** Yapılacaklar **
[1] Aşağıdaki kaynak metne göre şu soruları cevaplayın:
(a) Başbakan Binali Yıldırım Diyarbakır'a yanına kaç bakan alarak gidiyor?
(b) Açıklanan pakete göre dört yılda kaç kişiye iş ve aş sağlanacak?
(c) AKP paketlerinin en görkemlisi hangi tarihte açılmış?
[2] Aşağıdaki ifadelerin her biri kaynak metinle uyuşuyor mu? Her biri için evet ya da hayır deyin ve karara dayanak olan sözleri metinden alıntılayın.
(a) Yıldırım'ın açıkladığı paket, benzer paketlerin yirmi dördüncüsüdür.
(b) Pakette yılda yüz fabrika öngörülüyor.
(c) Yazar bu cümleleri 1990'lardan beri duyduğunu söylüyor.

** Kaynak Metin **
════════
06 Eylül 2016

Toplamın 24'üncü, AKP'nin altıncı paketi

Çok tanıdık cümleler, çok ezberlenmiş yorumlar...

“Bölgeyi Değiştirecek Paket,”

“23 Kente 140 Milyarlık Dev Yatırım,”

“140 Milyarlık Müjde,”

“Güneydoğu’ya Dev Yatırımlar,”

“Teröre Karşı 140 Milyarlık Hamle,”

“Güneydoğu’da Artık Yatırım Patlaması,”

“Güneydoğu Küllerinden Doğacak,”  

“140 Milyar TL İle Doğu Uçacak.”

Doğu ve Güneydoğu uçacak mı, orasını bilemem ama bildiğim, aziz medyamız bir kaç istisnasıyla, her zamanki gibi, dün yine uçuyor. Son yıllarda her olayda olduğu gibi, burada da kendini uçmaya mecbur hissediyor. Bu cümleler dünkü gazetelerin manşetleri. 

Başbakan Binali Yıldırım iki gün önce, yanına on beş bakanı alıyor ve Diyarbakır’a gidiyor. Tüm kanallarda, her zamanki gibi, canlı yayın. Yıldırım Güneydoğu için yeni bir ekonomik paket açıklıyor.  Paket müthiş. 

Yılda seksen fabrika, konut, sulama, doğalgaz, karayolu, demiryolu, ah bir de deniz yolu olmalı ama, ne yazık ki, Güneydoğu’da deniz yok, olsa dükkan sizin, stadyum, sağlık hizmetleri ve bu arada “elli bir karakol.”

Dört yılda sekiz yüz bin kişiye iş ve aş.

 

35 yıldır aynı cümle

 

Gerek Yıldırım’ın açıklamalarında, gerekse bununla ilgili haber ve yorumlarda birbirinden kopya çekilmiş cümleler:

“Güneydoğu’nun kaderini değiştirecek paket. Terörün önünü kesecek paket. Hükümet Cumhuriyet tarihinin en kapsamlı ekonomik paketini açıyor. Terör bitiyor, yerini kalkınma hamlesi alıyor.”

Çok tanıdık cümleler, çok ezberlenmiş yorumlar.

1970’lerden bu yana, kırk beş yıldır bu cümleleri duyuyorum, okuyorum. Şimdi 24’ncü kez duyuyorum. Yıldırım’ın açıkladığı paket, benzer paketlerin 24’ncüsü.

Sadece AKP döneminde, son on dört yılda bu altıncı Güneydoğu paketi.

Hepsi de anlı, şanlı. Hiç bir iktidar döneminde kimsenin üzerine toz kondurmadığı paketler.

 

Kasım 2007

 

AKP paketlerinin en görkemlisi, tam bir gösteriye sahne olan 2007 Kasım’ında açılan paket.
════════
** Verilen Bilgiler **
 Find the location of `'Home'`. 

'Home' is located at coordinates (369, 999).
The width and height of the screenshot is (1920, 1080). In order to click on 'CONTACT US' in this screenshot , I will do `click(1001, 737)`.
════════
** Cevaplar **
[1]
(a) On beş bakan.
(b) Sekiz yüz bin kişiye.
(c) 2007 Kasım'ında.

[2]
(a) Evet: "Yıldırım’ın açıkladığı paket, benzer paketlerin 24’ncüsü."
(b) Hayır: "Yılda seksen fabrika"
(c) Hayır: "1970’lerden bu yana, kırk beş yıldır bu cümleleri duyuyorum, okuyorum."